- _TASK BRIEF_:
Nothing in the records should be altered; retype them all exactly.

»»

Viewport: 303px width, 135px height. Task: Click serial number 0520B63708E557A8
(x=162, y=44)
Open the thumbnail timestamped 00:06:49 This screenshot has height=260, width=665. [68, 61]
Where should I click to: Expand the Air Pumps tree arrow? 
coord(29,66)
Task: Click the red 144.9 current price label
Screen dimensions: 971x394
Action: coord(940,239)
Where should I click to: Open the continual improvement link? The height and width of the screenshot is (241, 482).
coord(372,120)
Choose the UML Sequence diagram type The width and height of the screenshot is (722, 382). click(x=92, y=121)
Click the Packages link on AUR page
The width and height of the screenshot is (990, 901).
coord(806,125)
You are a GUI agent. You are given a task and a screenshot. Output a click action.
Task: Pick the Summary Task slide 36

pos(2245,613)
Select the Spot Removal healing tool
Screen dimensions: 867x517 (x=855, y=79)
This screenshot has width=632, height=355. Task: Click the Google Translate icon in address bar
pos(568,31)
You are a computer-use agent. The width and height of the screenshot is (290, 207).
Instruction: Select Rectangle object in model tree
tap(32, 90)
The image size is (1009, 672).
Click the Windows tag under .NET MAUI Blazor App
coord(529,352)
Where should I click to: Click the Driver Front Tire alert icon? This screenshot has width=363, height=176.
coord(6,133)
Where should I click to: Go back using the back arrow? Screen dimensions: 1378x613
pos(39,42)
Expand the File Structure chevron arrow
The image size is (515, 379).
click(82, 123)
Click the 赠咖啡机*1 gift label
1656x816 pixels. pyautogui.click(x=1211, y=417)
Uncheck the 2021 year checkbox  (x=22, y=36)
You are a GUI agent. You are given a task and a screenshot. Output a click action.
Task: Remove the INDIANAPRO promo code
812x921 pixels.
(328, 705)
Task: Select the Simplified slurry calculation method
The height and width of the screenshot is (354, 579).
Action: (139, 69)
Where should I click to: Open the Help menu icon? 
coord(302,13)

««

- _EXERCISE SOLUTION_:
Viewport: 303px width, 135px height. Task: Click serial number 0520B63708E557A8
(x=162, y=44)
Open the thumbnail timestamped 00:06:49 This screenshot has height=260, width=665. [68, 61]
Where should I click to: Expand the Air Pumps tree arrow? 
coord(29,66)
Task: Click the red 144.9 current price label
Screen dimensions: 971x394
Action: coord(940,239)
Where should I click to: Open the continual improvement link? The height and width of the screenshot is (241, 482).
coord(372,120)
Choose the UML Sequence diagram type The width and height of the screenshot is (722, 382). click(x=92, y=121)
Click the Packages link on AUR page
The width and height of the screenshot is (990, 901).
coord(806,125)
You are a GUI agent. You are given a task and a screenshot. Output a click action.
Task: Pick the Summary Task slide 36

pos(2245,613)
Select the Spot Removal healing tool
Screen dimensions: 867x517 (x=855, y=79)
This screenshot has width=632, height=355. Task: Click the Google Translate icon in address bar
pos(568,31)
You are a computer-use agent. The width and height of the screenshot is (290, 207).
Instruction: Select Rectangle object in model tree
tap(32, 90)
The image size is (1009, 672).
Click the Windows tag under .NET MAUI Blazor App
coord(529,352)
Where should I click to: Click the Driver Front Tire alert icon? This screenshot has width=363, height=176.
coord(6,133)
Where should I click to: Go back using the back arrow? Screen dimensions: 1378x613
pos(39,42)
Expand the File Structure chevron arrow
The image size is (515, 379).
click(82, 123)
Click the 赠咖啡机*1 gift label
1656x816 pixels. pyautogui.click(x=1211, y=417)
Uncheck the 2021 year checkbox  (x=22, y=36)
You are a GUI agent. You are given a task and a screenshot. Output a click action.
Task: Remove the INDIANAPRO promo code
812x921 pixels.
(328, 705)
Task: Select the Simplified slurry calculation method
The height and width of the screenshot is (354, 579).
Action: (139, 69)
Where should I click to: Open the Help menu icon? 
coord(302,13)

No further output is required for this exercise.